Beginning your Christmas dinner with a seafood starter is a classic choice. From prawn cocktails to smoked salmon, seafood is a light, fresh and exciting precursor to the main event.
The wine that you pair with your seafood starter needs to fulfil the same purpose. Its role is not to overwhelm but stimulate your senses, preparing your tastebuds for the festive excitement that’s up ahead without stealing the show.
We find that a dry white wine is an ideal choice for a fish-based starter, for example, our Madeline May Chardonnay. White wine goes well with fish because of its higher acidity – think of it as a dash of lemon juice to bring out the flavour of your seafood! You don’t want too sweet a wine, with many fishy Christmas starters already sweet enough, but instead a rich Chardonnay which will complement without clashing.
The people of Britain love a Turkey Christmas Dinner with all the trimmings. Is it really Christmas day if your plate isn’t overflowing with stuffing and roast potatoes?
As the foody focal point of the day, the pressure is on to find the perfect accompanying wine for your roast turkey dinner. Our Pinot Noir is undoubtedly one of the finest choices you can make here.
Turkey is not really known for having a strong or powerful flavour, which is why a more punchy red wine like Pinot Noir pairs so seamlessly with it. It also offers the perfect level of acidity to be able to cope with the complex myriad of flavours and textures coming from the supporting actors of cranberries, parsnips and yes, those dreaded Brussel sprouts.
Of course, a meaty turkey dinner is not for everyone, with one of the most popular Christmas choices for vegans and vegetarians being a nut roast.
With a drink to accompany your nut roast, you’re looking for something that pairs well with the chestnut and herby flavours. This means a wine that is not overly powerful itself, but sweet enough to pair with the savoury. The Water Meadows is an excellent choice here, a white wine with a blend of crisp yet citrusy flavours and hints of elderflower that’ll bring some summer sunshine to your Christmas day.
When it comes to a festive dessert, the Christmas Pudding reigns supreme as an unquestionable British favourite.
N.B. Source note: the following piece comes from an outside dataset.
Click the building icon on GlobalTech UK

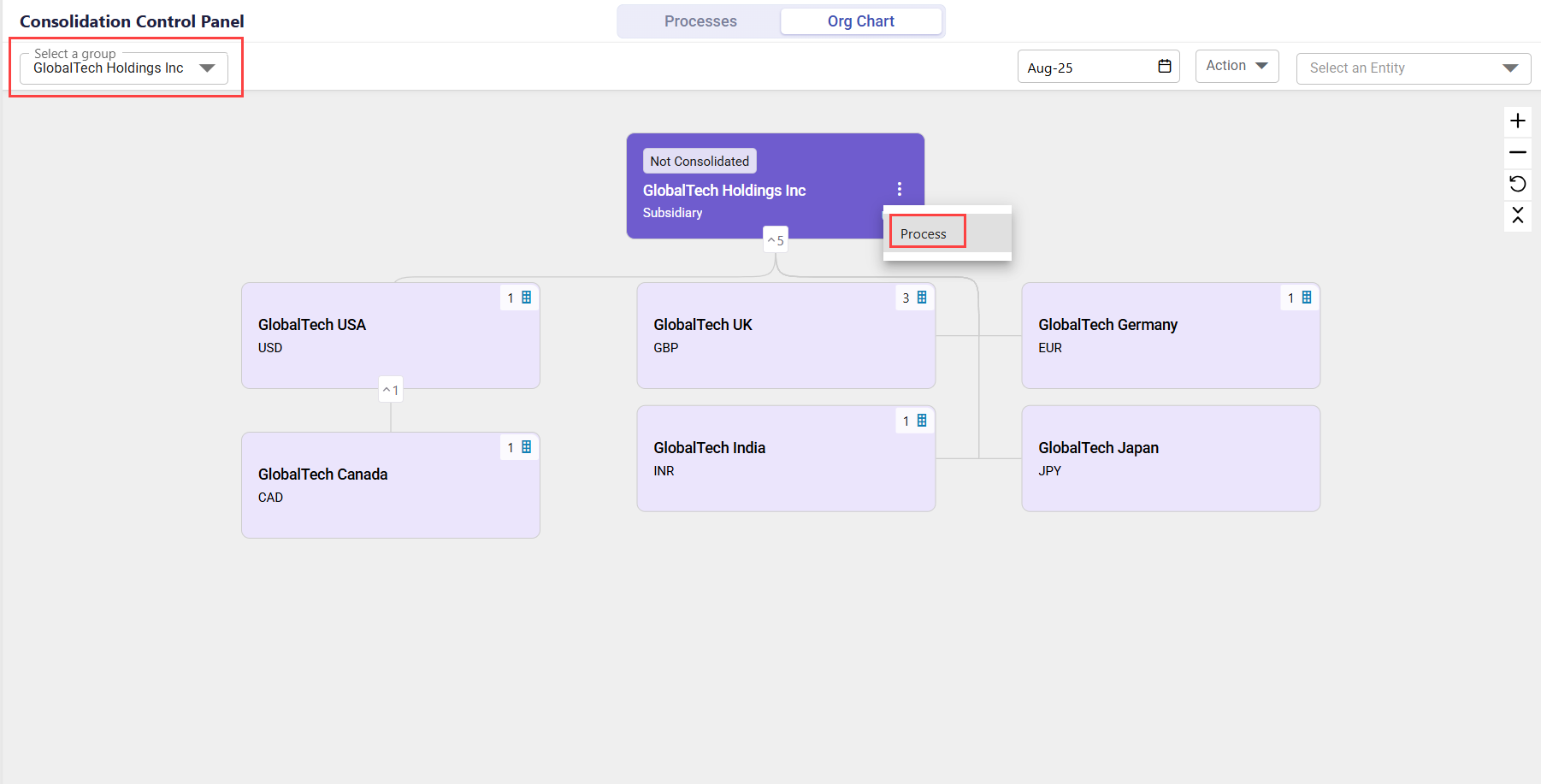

If you’re not already too merry from the tipples you had with the previous courses (or the brandy, rum or whisky you’re flaming your Christmas pudding with), you’ll be looking for a tasty dessert wine by this point. A strong contender on this front is the English Bacchus, a sweet grape balanced with herbaceous notes.
If a Christmas pudding isn’t your cup of tea – perhaps you prefer a slice of Christmas cake or a Yule Log – you can still rely on Bacchus to provide that sweet-but-not-too-sweet accompaniment to your final course.
Often brought out in the evening, a Christmas cheese board is the perfect way to round up your festive day. Wine and cheese are a famously harmonious combination, but what to pick?
Unsurprisingly, different wines pair best with different cheeses, which makes finding the ideal partner for your cheese board more challenging. The task here is to find a wine that doesn’t overwhelm the lighter, softer cheeses of your board (Brie, Wensleydale, etc.) but compliments the stronger cheeses in the selection (Roquefort, Stilton).
In our experience, our Nethercote Hill is the best wine alongside a cheese board. A rich ruby red wine that’s soft on the palate but packed full of flavour.